Yemin ederim gerçekten oyun bu. Bu adamları bizim içimizde bu hale getirenlerin oyunu. Ben herkese de aynı şeyi söylerim.
Benim veremeyeceğim bir hesabım yok. Ben yaptığımı yaptım derim zaten hâkimin önünde. Bunlarla görüştün mü görüştüm. Niye görüştün şunun için görüştüm.
Makam odanda kayda aldın mı aldım. Kaldı ki ben amirlerime karşı sorumluyum, muvazzaf da alırım sivil de alırım. Bunun yetkisi kimde istihbarat başkanı olarak ben de.
Yaptığımı da yaptım derim. Niye yaptın mı denmesinden kaçmam ki. Bunların nasıl olduğunu anlattım ben. Nasıl yapıldığını, bizimkilerin sorumluluğumuzda olmadığını falan anlattım.
Benim emir komuta, yani bana emir komuta etmiş olan bir adamın bana bu soruyu sormuş olması beni incitti. Ha ben hiç bir zaman yargının önünden kaçmam. Ben alnımın akıyla oradan çıkacağım, ben buna eminim.
Ama ben ışığı görmezsem onlar hiç ışığı göremezler. Hiç ışığı göremezler.
Olur, olmaz gideriz yatarız. Ne kadar yatarız. Ayrı mevzuu.

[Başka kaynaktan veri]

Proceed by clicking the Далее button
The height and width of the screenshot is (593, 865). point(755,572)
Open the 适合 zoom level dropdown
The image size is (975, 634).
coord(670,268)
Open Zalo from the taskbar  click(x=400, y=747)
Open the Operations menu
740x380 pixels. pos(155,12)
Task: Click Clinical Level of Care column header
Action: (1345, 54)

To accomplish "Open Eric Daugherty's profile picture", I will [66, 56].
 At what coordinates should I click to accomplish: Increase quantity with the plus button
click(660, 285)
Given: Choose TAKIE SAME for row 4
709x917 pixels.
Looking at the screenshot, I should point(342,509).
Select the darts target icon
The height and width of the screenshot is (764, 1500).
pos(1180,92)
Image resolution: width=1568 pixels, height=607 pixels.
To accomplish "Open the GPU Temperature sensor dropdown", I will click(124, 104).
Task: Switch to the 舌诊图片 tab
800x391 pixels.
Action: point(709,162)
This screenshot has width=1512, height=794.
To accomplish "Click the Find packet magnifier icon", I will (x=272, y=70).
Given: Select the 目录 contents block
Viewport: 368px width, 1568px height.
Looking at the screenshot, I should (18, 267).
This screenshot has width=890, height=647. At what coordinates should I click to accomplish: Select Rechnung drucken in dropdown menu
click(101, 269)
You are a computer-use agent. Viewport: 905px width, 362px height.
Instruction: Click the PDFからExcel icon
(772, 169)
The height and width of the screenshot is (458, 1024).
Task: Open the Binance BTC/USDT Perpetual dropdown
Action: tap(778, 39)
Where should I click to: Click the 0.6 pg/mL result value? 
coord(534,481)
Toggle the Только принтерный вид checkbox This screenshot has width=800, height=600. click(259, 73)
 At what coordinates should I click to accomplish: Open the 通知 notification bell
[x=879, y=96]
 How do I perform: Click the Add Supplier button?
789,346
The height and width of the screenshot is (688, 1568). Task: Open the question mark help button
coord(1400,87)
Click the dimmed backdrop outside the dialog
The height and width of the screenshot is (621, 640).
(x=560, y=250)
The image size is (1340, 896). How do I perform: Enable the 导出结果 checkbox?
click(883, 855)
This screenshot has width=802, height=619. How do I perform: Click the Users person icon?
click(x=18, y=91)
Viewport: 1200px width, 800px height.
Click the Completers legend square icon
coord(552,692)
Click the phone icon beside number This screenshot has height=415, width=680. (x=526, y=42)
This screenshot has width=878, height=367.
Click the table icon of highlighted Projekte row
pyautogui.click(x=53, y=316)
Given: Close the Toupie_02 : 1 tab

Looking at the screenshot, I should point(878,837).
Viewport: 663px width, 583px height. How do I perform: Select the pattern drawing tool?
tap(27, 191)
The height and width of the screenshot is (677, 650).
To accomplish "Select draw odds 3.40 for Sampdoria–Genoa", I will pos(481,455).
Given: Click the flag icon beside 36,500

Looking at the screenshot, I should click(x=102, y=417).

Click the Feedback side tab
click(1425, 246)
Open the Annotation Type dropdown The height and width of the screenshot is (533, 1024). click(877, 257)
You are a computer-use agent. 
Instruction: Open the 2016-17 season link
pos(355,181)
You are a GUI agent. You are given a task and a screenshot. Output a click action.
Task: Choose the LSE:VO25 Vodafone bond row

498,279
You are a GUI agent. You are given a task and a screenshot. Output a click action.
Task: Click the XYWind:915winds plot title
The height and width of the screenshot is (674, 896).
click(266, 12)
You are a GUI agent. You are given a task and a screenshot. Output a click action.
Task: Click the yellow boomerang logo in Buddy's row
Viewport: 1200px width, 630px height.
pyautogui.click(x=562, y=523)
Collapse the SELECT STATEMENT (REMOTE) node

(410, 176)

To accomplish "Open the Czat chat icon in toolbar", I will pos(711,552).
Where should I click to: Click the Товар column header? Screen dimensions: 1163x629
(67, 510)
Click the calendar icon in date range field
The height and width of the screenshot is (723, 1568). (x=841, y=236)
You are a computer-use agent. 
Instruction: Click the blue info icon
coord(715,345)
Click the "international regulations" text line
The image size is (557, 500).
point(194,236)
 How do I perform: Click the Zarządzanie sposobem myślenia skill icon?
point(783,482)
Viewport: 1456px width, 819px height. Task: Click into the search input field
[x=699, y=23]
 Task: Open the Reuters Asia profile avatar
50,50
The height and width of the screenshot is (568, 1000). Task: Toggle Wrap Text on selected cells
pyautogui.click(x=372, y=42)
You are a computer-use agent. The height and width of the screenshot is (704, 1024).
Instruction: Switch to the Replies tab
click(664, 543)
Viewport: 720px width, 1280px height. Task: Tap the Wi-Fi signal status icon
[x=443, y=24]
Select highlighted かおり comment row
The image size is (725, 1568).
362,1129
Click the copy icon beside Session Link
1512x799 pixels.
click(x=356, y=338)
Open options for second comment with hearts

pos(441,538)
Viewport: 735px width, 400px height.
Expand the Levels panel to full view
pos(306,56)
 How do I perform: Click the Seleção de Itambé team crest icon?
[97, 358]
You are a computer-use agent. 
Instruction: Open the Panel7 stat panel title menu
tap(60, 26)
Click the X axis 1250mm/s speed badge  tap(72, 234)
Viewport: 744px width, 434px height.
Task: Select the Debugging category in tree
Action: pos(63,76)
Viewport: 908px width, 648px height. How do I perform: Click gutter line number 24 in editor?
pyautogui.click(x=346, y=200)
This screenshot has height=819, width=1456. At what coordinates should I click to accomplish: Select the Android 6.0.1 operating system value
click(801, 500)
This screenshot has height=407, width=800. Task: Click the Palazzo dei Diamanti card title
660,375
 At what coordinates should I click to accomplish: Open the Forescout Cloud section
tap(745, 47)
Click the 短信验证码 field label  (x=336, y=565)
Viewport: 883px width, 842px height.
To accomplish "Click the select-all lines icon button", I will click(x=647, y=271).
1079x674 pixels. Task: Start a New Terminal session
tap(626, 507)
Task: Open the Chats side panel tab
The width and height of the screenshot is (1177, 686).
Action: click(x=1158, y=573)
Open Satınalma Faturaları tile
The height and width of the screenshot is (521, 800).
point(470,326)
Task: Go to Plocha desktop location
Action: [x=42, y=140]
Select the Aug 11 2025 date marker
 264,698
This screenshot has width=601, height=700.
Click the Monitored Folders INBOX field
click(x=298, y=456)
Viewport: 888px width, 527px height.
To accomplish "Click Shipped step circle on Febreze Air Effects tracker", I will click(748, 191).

Adam oradan telefon ediyor. Ben ziyaretine gelebilir miyim diye. Bir orgeneral. Yaa sen kalk gel kardeşim.
Diğerleri geldi. Sen bana iki yıl emir komuta etmişsin. Kalk gel. Sana buraya niye geldiğin zaman jandarma hayır mı diyor.
Bir de telefon edip de oradan buradan millete reklam olmanın ne anlamı var ki yani. Bir başkası telefon ediyor. Bir başkası not gönderiyor. Bu orgeneral seviyesine gelmiş olan insanlar daha nesinden korkuyorlar.